**Task details**. Beneath this instruction is a listing; print exactly the lines in it starting at the line that contains "Find a Location (37, 1396)" and going through the line that contains "[Facebook] (195, 2271)".

**Material shown**.
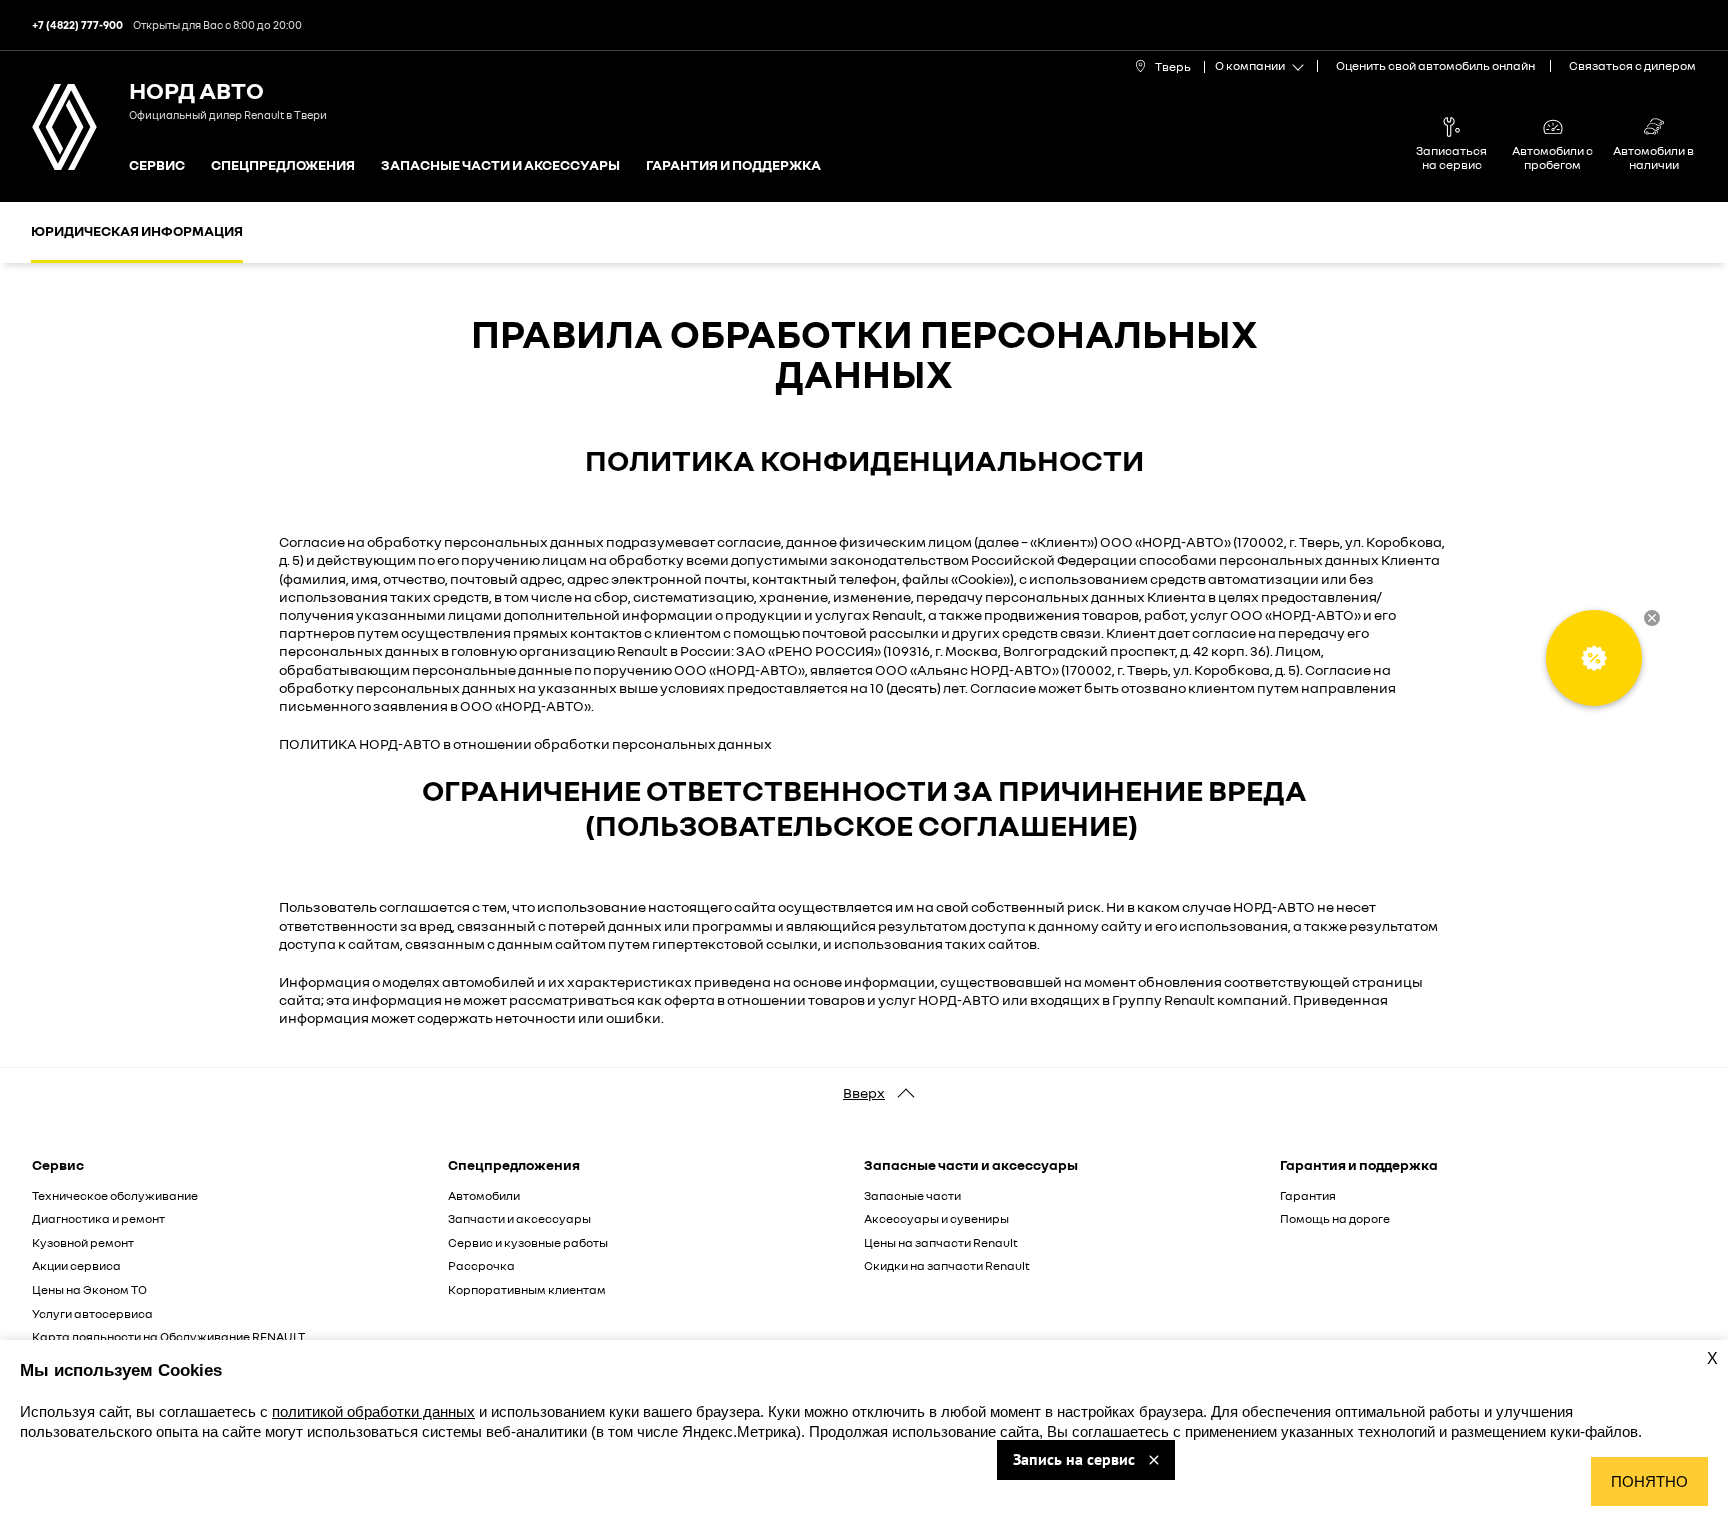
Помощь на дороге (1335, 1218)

--

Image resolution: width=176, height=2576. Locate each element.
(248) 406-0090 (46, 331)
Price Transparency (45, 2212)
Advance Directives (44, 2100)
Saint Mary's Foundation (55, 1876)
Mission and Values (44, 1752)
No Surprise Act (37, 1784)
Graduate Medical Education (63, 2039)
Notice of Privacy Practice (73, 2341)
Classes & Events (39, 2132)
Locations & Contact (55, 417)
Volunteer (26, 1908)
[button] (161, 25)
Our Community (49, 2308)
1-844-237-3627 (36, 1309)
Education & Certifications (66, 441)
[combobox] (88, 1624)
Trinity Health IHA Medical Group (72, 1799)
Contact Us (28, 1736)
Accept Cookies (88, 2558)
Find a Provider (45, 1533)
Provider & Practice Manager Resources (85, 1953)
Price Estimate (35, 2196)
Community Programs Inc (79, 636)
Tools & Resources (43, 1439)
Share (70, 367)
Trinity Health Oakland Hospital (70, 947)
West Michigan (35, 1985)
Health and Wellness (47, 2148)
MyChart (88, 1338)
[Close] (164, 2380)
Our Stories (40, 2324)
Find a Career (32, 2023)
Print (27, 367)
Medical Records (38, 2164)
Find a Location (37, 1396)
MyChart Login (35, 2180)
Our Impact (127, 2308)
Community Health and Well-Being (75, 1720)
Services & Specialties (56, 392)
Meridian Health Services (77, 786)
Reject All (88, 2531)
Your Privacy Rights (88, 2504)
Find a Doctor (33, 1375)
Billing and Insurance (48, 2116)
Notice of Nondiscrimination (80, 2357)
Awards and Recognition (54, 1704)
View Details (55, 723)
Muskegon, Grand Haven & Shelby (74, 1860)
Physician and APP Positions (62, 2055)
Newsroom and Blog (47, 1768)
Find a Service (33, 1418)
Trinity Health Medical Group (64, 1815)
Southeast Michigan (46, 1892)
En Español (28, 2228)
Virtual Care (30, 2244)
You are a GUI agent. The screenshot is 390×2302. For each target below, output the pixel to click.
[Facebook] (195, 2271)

---

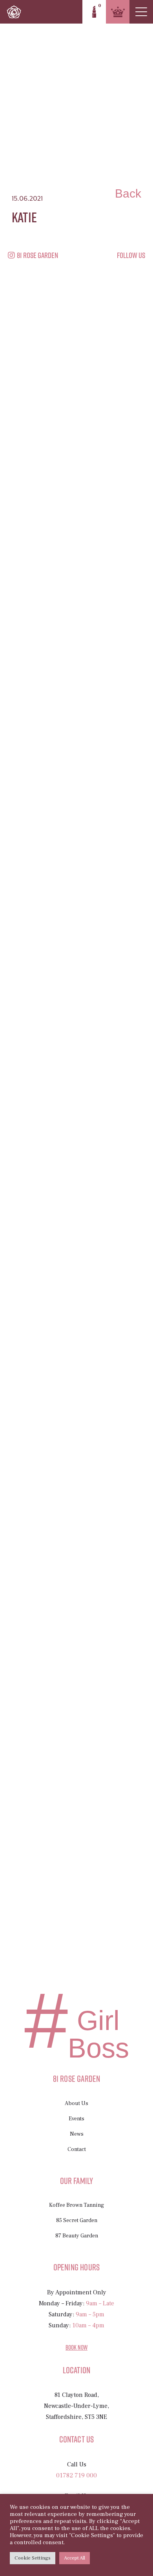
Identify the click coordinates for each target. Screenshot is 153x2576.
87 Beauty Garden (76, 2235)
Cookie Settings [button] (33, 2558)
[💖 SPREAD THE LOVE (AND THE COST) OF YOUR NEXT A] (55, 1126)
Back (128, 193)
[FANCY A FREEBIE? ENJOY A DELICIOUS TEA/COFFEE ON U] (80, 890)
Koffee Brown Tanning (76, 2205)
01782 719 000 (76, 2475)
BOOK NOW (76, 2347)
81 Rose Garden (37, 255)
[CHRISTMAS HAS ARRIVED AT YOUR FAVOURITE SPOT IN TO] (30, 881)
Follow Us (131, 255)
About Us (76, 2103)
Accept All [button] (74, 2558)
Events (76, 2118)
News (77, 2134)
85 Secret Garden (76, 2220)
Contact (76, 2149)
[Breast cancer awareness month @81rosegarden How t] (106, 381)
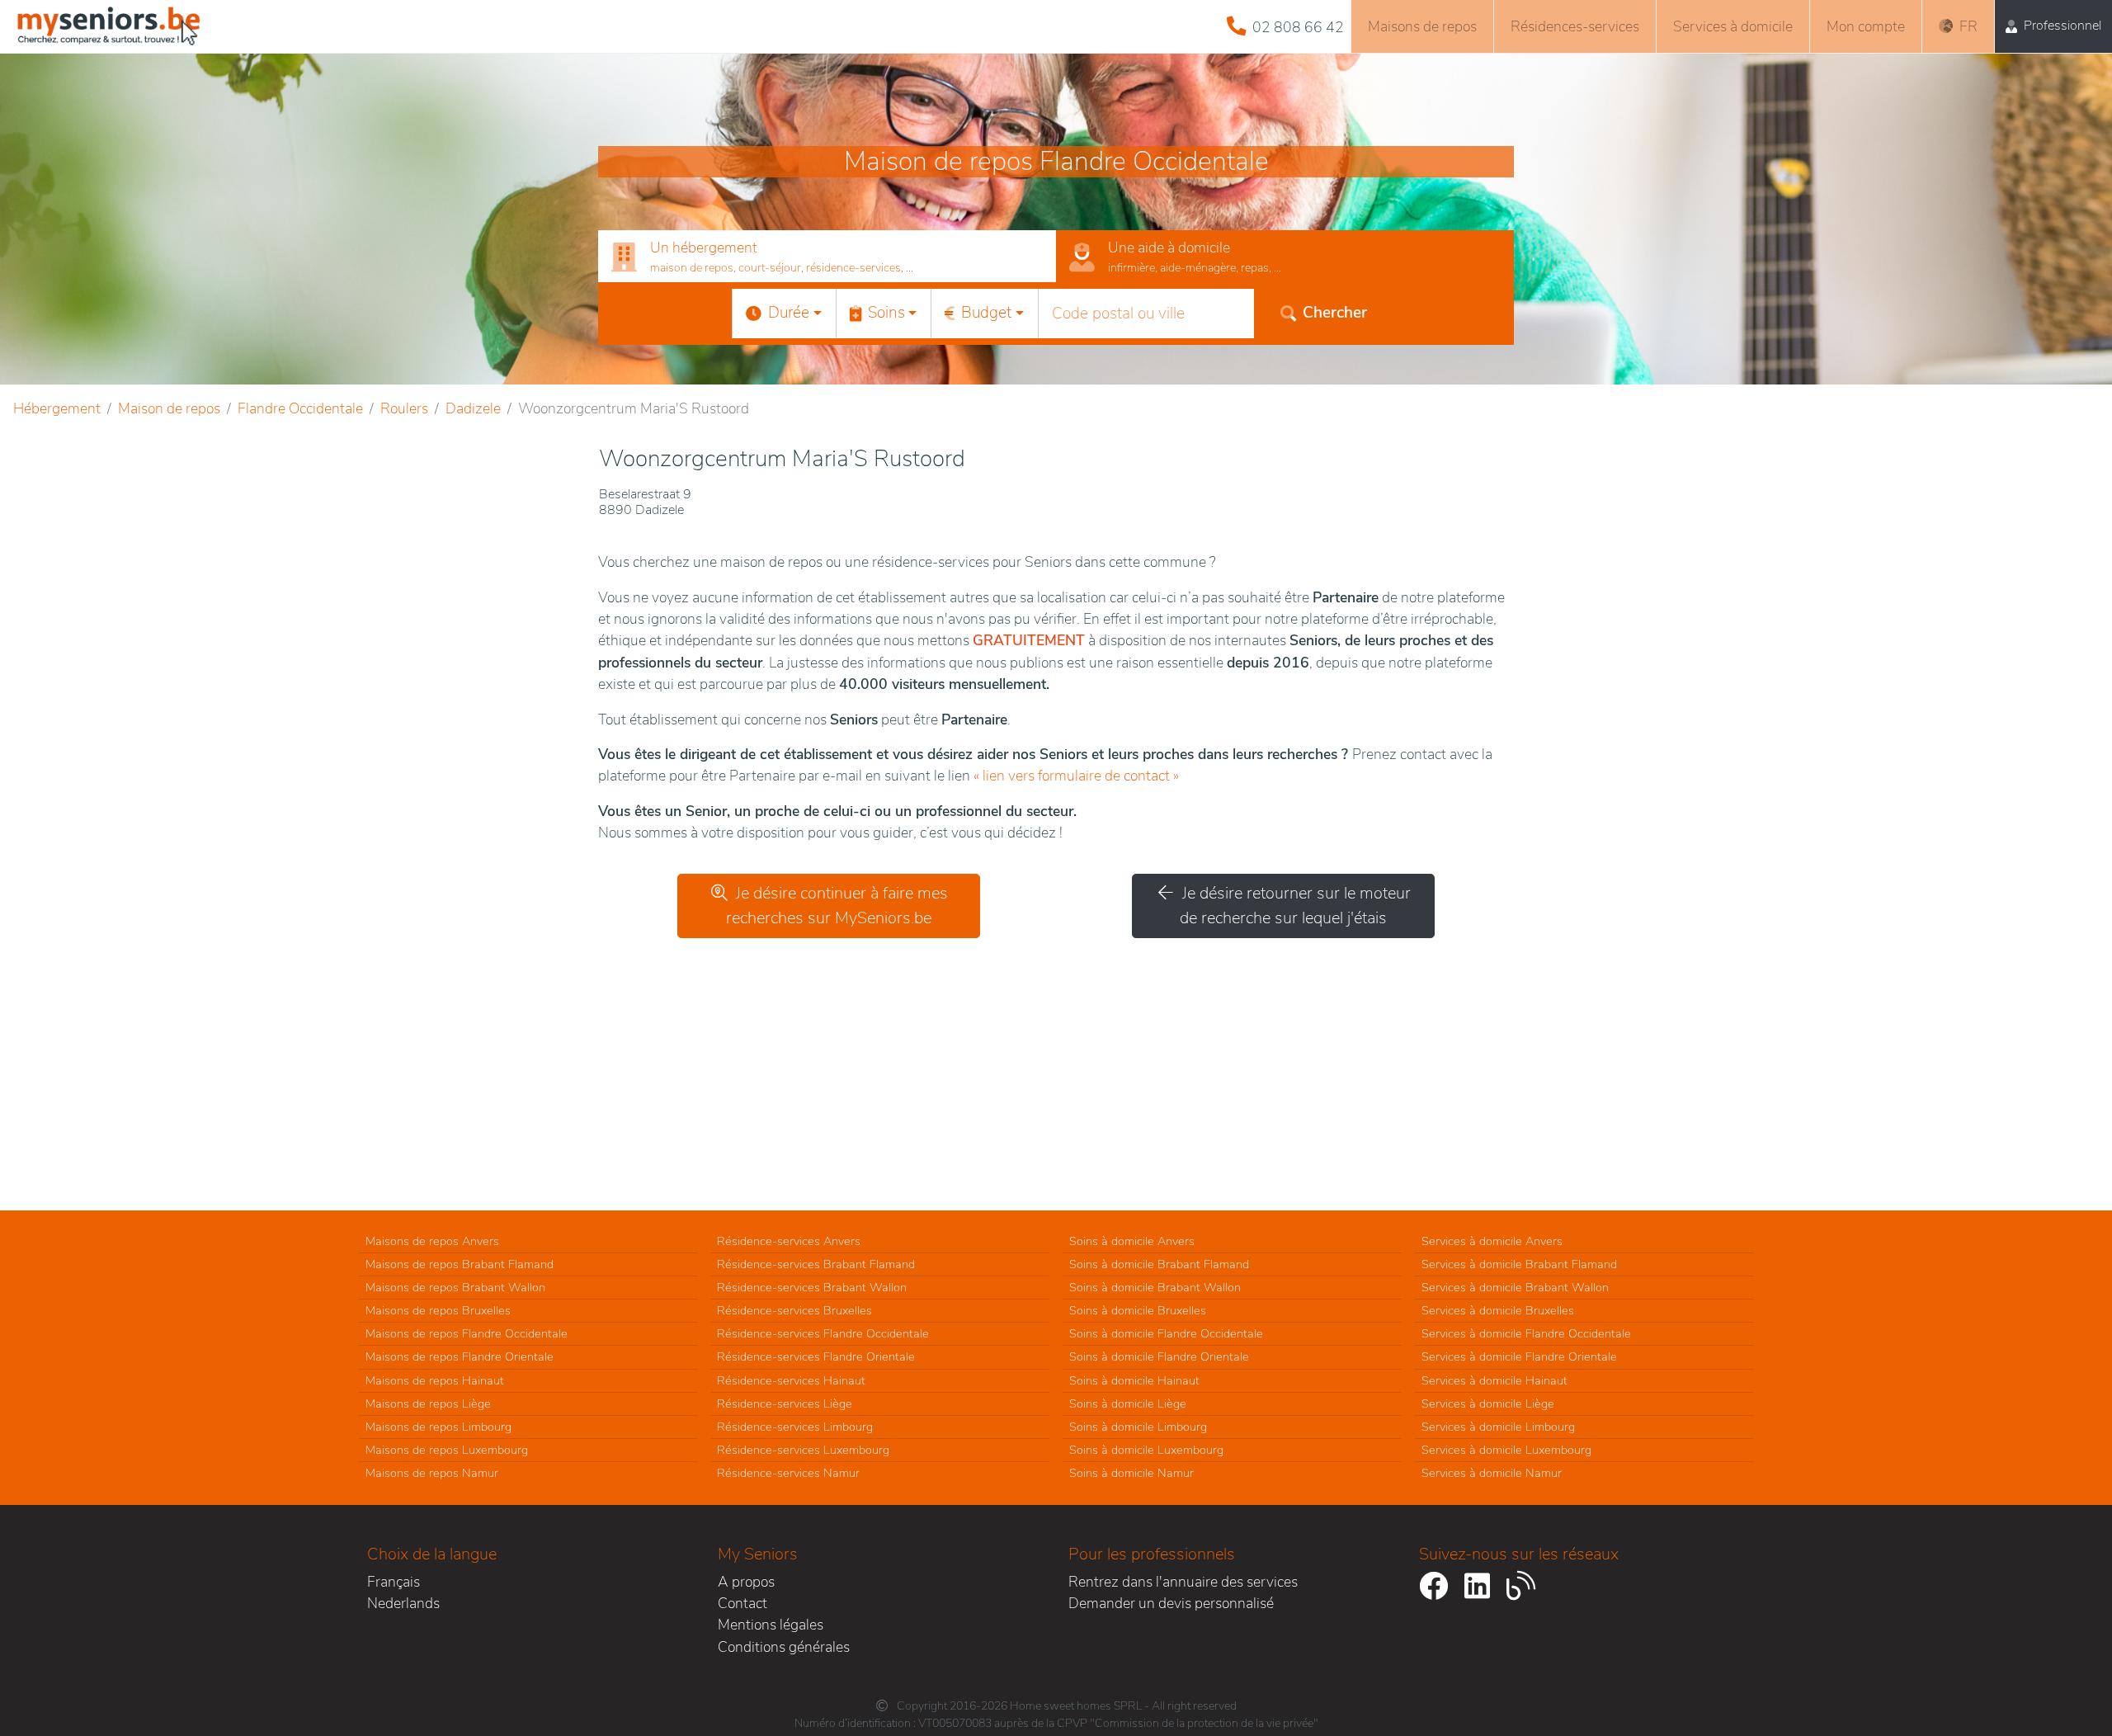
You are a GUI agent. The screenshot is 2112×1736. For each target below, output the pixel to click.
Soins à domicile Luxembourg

**Exercise answer**.
Find a Location (37, 1396)
MyChart Login (35, 2180)
Our Impact (127, 2308)
Community Health and Well-Being (75, 1720)
Services & Specialties (56, 392)
Meridian Health Services (77, 786)
Reject All (88, 2531)
Your Privacy Rights (88, 2504)
Find a Doctor (33, 1375)
Billing and Insurance (48, 2116)
Notice of Nondiscrimination (80, 2357)
Awards and Recognition (54, 1704)
View Details (55, 723)
Muskegon, Grand Haven & Shelby (74, 1860)
Physician and APP Positions (62, 2055)
Newsroom and Blog (47, 1768)
Find a Service (33, 1418)
Trinity Health Medical Group (64, 1815)
Southeast Michigan (46, 1892)
En Español (28, 2228)
Virtual Care (30, 2244)
You are a GUI agent. The screenshot is 390×2302. For each target below, output the pixel to click.
[Facebook] (195, 2271)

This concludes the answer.